Der Hausärzteverband hat von über 50% der Hausärzte ein Verhandlungsmandat nach § 73b SGB erhalten und ist damit gesetzlich legitimiert! Dabei von "Monopol" oder von finanziellen Eigeninteressen zu sprechen, fällt doch nur auf die Kritiker (s. o.) zurück. Seit Einführung des §73b als verpflichtende Vorgabe des Bundesgesetzgebers zur Einführung von "Hausarztzentrierten Verträgen" ist bei uns in Westfalen-Lippe nur noch "Hausarztbashing", Hinhalte- und Verzögerungs-taktik und Desinformation seitens der KV und der "vertragslosen" GKVen.
An das derzeitige Regelleistungsvolumen (RLV) für die Hausärztliche Versorgung in einem Quartal brauche ich gar nicht zu erinnern. Der Bescheid liegt bei jede(r)m von uns am Rand der "großen Ablage". Jedes Billig-Fitnessstudio verlangt mehr als das Dreifache!
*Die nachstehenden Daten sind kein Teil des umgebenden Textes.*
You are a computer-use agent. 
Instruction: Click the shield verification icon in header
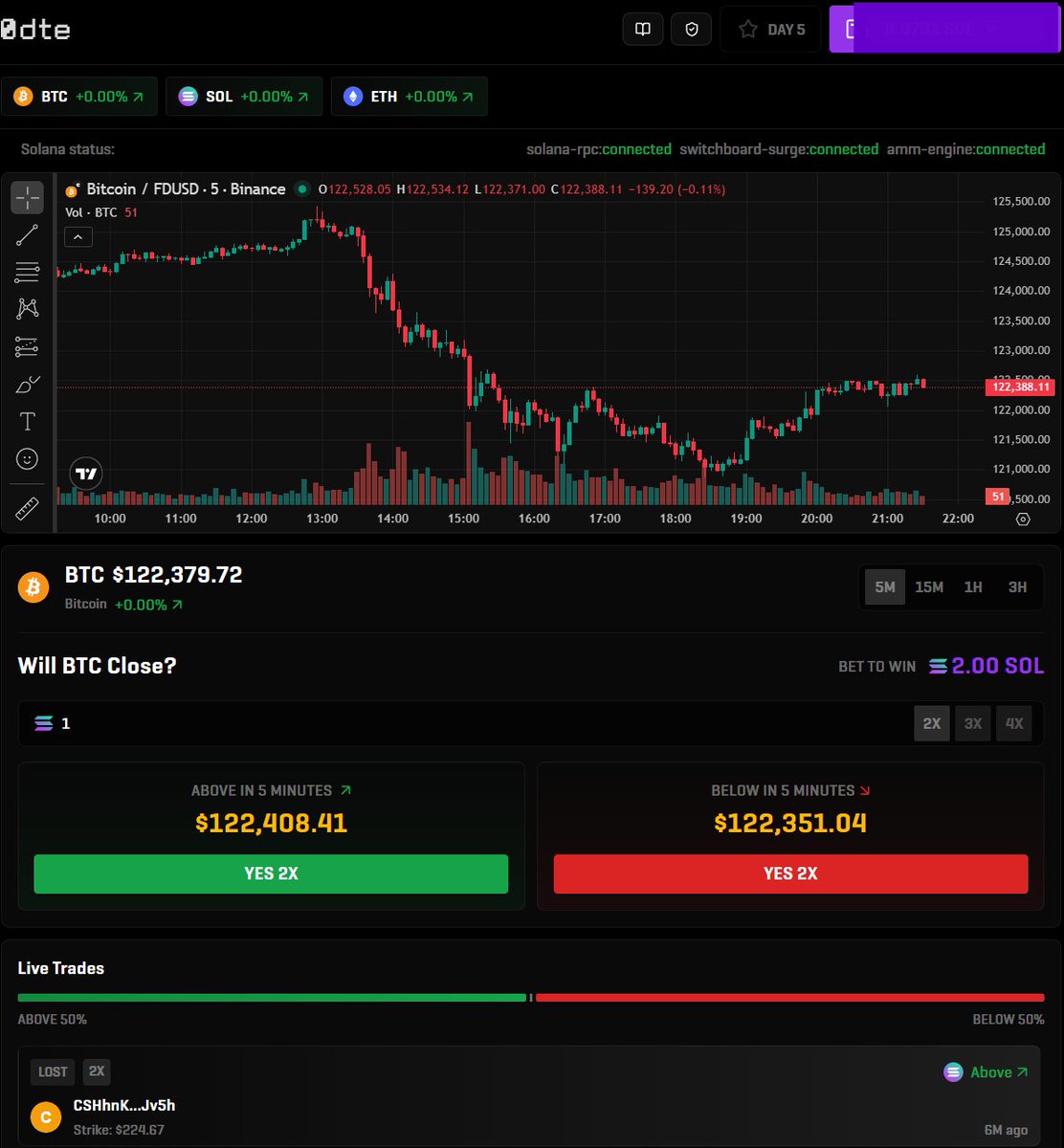[691, 29]
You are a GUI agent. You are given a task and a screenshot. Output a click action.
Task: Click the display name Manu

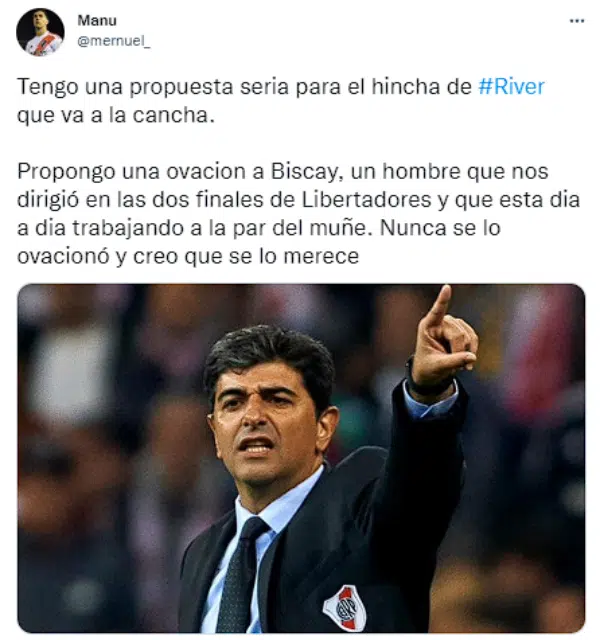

Mit kollegielen Grüßen Dr. med. Th. G. Schätzler, Allgemeinmedizin DO

Helmut Karsch 26.07.201011:27 Uhr

Cui bono?

Wenn man den Aufschrei hört, der auf der Verbandsebene entsteht, dann gilt dieser Aufschrei nicht den Patienten, sonder dem eigenen Geschäftsmodell dessen Intransparenz hinsichtlich der Nutzenstiftung der Öffentlichkeit nachhaltig vorenthalten wird. Was hat die ARZ GmbH mit hausärztlichen Leistungen zu tun? Nichts, außer dem Umstand, dass man für ein ansteigendes Mengengerüst bei der Abrechnung von Hausarztleistungen über Selektivverträge eine adäquate Infrastruktur braucht und somit die Tochtergesellschaft des Apothekenrechenzentrum Haan direkt an den Umsätzen der Hausärzte partizipieren. Das die Management AG ein Profitunternehmen ist und die Hauptaktionäre lieber im Dunkeln bleiben versteht sich wohl von selbst.Interessant ist nur das Herr Weigeldt höchst persönlich Aufsichtsratsvorsitzender ist. Ob und in welchem Umfang Verbandsfordere persönlich an den Umsätzen der Hausärzte teilhaben, mögen andere beurteilen. Das Geschäftsmodell Hausarztverträge kennt allerdings zunächst nur einen Profiteur. Die Managementgesellschaft. Ob der Patient als Kreditgeber am Ende im Sinne des ROI (Return of Investment)auch einen Nutzen hat darf doch nachhaltig bezweifelt werden.